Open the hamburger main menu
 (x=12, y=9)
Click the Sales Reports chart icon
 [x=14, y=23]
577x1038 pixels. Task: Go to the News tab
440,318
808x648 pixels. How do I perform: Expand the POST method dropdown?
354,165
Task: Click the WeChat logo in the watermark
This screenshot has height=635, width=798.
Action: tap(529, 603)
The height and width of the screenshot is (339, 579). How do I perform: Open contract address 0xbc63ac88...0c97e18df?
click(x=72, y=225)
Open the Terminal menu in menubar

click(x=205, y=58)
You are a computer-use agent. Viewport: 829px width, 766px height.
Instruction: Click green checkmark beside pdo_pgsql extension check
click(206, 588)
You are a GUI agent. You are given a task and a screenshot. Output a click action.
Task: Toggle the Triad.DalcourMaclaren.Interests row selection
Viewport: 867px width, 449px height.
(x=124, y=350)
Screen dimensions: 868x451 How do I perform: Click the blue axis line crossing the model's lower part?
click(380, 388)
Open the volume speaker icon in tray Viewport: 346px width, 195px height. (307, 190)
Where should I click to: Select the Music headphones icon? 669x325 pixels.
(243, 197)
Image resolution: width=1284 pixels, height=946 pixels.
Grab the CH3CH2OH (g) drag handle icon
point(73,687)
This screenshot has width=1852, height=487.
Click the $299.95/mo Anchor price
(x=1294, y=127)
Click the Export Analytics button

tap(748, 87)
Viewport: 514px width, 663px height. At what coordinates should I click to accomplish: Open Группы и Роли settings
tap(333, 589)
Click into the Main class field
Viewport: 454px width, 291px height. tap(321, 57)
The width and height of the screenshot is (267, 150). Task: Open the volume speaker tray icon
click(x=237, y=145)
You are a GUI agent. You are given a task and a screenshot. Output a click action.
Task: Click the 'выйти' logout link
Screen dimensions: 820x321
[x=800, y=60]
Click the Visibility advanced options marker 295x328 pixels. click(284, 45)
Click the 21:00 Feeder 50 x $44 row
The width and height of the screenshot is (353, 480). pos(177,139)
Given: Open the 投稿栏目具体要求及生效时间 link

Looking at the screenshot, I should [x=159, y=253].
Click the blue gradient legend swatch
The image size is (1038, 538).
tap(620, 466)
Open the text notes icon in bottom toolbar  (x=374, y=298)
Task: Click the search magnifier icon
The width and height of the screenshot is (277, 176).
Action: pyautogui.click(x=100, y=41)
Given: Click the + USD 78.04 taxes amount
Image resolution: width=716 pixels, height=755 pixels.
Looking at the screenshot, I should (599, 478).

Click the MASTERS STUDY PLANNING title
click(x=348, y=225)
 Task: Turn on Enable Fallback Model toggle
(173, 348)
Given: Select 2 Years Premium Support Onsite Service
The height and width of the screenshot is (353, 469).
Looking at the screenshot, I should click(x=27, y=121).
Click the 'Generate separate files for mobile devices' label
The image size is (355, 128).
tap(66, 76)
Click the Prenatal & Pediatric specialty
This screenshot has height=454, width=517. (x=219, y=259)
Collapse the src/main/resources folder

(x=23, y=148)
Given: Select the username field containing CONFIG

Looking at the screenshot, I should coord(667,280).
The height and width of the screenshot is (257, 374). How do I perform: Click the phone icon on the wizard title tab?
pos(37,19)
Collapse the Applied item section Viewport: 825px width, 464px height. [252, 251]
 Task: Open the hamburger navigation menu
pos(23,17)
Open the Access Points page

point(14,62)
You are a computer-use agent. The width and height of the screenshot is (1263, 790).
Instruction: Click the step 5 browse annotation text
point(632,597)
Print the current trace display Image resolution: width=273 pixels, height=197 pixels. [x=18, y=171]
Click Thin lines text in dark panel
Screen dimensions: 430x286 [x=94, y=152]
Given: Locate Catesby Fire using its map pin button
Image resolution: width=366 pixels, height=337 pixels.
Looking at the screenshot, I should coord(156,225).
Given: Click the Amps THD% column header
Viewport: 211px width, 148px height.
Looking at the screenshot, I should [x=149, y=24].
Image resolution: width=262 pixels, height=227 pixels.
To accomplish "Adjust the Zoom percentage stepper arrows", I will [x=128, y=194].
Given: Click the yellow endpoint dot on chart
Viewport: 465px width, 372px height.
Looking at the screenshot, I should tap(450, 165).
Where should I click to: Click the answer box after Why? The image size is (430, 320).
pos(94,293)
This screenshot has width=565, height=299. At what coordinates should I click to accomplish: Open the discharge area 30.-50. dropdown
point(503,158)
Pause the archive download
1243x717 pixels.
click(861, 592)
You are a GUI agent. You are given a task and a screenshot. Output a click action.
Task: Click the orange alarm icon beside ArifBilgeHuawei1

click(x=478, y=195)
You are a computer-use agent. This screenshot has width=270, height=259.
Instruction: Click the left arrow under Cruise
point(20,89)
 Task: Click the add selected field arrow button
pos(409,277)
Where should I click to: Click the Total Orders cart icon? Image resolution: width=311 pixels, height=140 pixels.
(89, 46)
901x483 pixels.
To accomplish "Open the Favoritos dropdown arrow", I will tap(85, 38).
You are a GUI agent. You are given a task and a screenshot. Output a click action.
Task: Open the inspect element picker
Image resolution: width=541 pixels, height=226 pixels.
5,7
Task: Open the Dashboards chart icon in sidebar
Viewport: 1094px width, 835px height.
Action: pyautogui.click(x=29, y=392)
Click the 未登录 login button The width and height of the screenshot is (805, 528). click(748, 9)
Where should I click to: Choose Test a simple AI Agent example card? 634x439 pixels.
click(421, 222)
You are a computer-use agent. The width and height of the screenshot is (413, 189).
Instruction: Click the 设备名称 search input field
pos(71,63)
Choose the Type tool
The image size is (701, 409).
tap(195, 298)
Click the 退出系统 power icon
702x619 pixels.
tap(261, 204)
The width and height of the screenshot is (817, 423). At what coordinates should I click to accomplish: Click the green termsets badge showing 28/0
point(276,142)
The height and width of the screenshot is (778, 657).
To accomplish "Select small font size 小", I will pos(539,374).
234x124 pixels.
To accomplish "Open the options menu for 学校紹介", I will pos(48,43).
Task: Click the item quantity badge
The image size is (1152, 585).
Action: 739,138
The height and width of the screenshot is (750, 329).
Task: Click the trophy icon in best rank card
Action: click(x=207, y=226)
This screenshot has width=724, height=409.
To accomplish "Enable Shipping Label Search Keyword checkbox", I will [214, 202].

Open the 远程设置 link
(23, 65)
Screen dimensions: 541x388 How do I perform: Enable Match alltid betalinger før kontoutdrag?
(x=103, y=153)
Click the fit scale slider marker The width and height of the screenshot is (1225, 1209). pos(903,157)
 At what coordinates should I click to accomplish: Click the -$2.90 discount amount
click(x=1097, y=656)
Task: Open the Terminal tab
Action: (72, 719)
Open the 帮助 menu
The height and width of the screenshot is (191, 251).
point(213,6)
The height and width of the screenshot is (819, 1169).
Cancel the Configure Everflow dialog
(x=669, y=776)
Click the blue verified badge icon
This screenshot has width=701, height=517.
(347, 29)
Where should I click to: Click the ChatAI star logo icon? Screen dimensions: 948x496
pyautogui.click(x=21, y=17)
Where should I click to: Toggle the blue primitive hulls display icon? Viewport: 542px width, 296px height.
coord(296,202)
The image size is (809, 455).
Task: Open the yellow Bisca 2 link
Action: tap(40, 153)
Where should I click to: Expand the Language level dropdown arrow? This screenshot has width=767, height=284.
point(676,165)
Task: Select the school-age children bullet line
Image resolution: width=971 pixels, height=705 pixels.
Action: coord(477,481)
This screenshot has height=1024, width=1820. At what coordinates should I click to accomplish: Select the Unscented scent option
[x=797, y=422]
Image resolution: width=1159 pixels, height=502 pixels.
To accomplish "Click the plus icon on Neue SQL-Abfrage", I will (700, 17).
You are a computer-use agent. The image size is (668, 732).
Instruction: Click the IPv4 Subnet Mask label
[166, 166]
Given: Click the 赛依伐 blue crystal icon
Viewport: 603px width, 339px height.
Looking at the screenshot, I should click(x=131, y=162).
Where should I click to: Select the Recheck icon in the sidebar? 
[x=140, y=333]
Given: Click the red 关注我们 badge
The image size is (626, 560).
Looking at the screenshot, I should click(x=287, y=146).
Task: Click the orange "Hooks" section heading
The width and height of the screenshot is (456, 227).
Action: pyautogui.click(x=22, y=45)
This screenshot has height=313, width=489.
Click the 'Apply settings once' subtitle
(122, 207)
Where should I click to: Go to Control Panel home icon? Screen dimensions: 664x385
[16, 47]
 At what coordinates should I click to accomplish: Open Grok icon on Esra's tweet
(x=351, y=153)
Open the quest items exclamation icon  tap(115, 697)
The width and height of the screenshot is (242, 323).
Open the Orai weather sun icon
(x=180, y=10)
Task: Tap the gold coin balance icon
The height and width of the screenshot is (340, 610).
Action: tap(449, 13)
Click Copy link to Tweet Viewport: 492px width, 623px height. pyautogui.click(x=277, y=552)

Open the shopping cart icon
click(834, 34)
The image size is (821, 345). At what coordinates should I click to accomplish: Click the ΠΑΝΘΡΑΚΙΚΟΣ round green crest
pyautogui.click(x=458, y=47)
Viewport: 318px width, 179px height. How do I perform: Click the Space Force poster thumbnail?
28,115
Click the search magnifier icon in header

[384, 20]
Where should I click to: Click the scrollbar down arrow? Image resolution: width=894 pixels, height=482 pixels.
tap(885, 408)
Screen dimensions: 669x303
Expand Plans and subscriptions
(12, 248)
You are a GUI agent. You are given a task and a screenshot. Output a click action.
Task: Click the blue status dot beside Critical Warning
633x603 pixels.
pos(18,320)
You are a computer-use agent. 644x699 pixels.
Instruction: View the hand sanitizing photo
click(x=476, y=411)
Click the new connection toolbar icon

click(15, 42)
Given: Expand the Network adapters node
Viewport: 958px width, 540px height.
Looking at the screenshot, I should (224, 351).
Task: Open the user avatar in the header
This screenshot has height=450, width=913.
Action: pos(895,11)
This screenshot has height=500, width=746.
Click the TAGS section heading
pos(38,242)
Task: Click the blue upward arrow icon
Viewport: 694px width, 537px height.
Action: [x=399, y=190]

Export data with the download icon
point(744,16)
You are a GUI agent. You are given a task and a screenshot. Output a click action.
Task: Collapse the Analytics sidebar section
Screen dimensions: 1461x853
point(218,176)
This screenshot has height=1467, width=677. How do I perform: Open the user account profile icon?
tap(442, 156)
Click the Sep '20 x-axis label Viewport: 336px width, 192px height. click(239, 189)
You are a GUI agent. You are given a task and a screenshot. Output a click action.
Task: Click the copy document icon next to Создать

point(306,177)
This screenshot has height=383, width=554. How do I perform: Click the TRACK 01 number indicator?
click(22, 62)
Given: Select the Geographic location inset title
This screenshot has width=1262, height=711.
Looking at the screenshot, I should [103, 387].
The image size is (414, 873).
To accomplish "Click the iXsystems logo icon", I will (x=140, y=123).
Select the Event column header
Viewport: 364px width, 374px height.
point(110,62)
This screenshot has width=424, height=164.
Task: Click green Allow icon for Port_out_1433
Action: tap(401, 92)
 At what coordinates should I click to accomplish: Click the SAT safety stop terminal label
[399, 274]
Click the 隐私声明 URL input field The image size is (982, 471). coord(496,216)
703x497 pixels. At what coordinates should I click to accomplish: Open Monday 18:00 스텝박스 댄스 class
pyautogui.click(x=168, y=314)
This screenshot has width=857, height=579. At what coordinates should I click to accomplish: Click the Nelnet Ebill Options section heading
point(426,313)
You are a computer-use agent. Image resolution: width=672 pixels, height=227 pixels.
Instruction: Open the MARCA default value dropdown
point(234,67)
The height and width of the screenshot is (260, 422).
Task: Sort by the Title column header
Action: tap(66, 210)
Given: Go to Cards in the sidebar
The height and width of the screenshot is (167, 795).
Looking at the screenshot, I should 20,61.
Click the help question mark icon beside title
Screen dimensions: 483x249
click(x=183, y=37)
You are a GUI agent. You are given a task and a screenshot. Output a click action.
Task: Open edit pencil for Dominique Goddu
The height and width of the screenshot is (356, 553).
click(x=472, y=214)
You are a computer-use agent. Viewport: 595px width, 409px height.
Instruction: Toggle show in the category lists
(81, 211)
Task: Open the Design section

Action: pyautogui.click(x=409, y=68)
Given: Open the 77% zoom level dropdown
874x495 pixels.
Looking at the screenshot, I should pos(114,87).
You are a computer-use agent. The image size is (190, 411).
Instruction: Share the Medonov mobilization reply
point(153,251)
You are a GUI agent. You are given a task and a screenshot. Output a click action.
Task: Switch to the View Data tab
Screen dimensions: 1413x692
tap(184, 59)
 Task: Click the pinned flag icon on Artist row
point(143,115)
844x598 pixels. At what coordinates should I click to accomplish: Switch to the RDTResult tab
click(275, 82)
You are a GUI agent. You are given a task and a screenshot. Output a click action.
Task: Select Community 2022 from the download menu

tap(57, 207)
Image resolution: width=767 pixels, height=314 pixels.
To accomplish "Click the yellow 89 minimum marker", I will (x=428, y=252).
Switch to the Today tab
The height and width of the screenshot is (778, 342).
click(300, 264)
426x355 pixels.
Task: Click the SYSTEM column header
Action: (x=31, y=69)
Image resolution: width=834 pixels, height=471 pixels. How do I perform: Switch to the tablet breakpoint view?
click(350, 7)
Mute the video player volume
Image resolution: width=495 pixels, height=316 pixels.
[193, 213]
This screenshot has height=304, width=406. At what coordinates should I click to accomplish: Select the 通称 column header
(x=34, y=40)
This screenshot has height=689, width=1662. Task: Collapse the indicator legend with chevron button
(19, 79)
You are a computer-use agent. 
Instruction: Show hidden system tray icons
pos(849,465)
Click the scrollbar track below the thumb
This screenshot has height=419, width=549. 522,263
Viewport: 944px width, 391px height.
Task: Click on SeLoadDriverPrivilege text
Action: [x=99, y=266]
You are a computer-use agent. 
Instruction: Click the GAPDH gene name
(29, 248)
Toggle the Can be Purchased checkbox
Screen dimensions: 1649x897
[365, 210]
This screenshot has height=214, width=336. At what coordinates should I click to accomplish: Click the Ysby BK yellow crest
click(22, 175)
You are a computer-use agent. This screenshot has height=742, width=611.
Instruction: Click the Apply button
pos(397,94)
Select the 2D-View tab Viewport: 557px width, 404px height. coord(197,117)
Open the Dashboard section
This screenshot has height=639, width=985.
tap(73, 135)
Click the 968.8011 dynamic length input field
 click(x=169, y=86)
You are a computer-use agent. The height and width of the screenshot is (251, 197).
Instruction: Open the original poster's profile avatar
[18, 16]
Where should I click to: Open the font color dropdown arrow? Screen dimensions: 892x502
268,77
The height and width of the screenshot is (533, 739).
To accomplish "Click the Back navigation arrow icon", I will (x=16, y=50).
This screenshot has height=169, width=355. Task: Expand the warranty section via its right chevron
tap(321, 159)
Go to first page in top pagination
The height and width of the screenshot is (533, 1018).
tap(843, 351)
________________________
What you should do: An exact copy of the lines above, from the one containing "844x598 pixels. At" down to the one containing "You are a computer-use agent. The height" and including both, is the whole answer; retype it and nothing else.

Reply:
844x598 pixels. At what coordinates should I click to accomplish: Switch to the RDTResult tab
click(275, 82)
You are a GUI agent. You are given a task and a screenshot. Output a click action.
Task: Select Community 2022 from the download menu

tap(57, 207)
Image resolution: width=767 pixels, height=314 pixels.
To accomplish "Click the yellow 89 minimum marker", I will (x=428, y=252).
Switch to the Today tab
The height and width of the screenshot is (778, 342).
click(300, 264)
426x355 pixels.
Task: Click the SYSTEM column header
Action: (x=31, y=69)
Image resolution: width=834 pixels, height=471 pixels. How do I perform: Switch to the tablet breakpoint view?
click(350, 7)
Mute the video player volume
Image resolution: width=495 pixels, height=316 pixels.
[193, 213]
This screenshot has height=304, width=406. At what coordinates should I click to accomplish: Select the 通称 column header
(x=34, y=40)
This screenshot has height=689, width=1662. Task: Collapse the indicator legend with chevron button
(19, 79)
You are a computer-use agent. 
Instruction: Show hidden system tray icons
pos(849,465)
Click the scrollbar track below the thumb
This screenshot has height=419, width=549. 522,263
Viewport: 944px width, 391px height.
Task: Click on SeLoadDriverPrivilege text
Action: [x=99, y=266]
You are a computer-use agent. 
Instruction: Click the GAPDH gene name
(29, 248)
Toggle the Can be Purchased checkbox
Screen dimensions: 1649x897
[365, 210]
This screenshot has height=214, width=336. At what coordinates should I click to accomplish: Click the Ysby BK yellow crest
click(22, 175)
You are a computer-use agent. This screenshot has height=742, width=611.
Instruction: Click the Apply button
pos(397,94)
Select the 2D-View tab Viewport: 557px width, 404px height. coord(197,117)
Open the Dashboard section
This screenshot has height=639, width=985.
tap(73, 135)
Click the 968.8011 dynamic length input field
 click(x=169, y=86)
You are a computer-use agent. The height and width of the screenshot is (251, 197).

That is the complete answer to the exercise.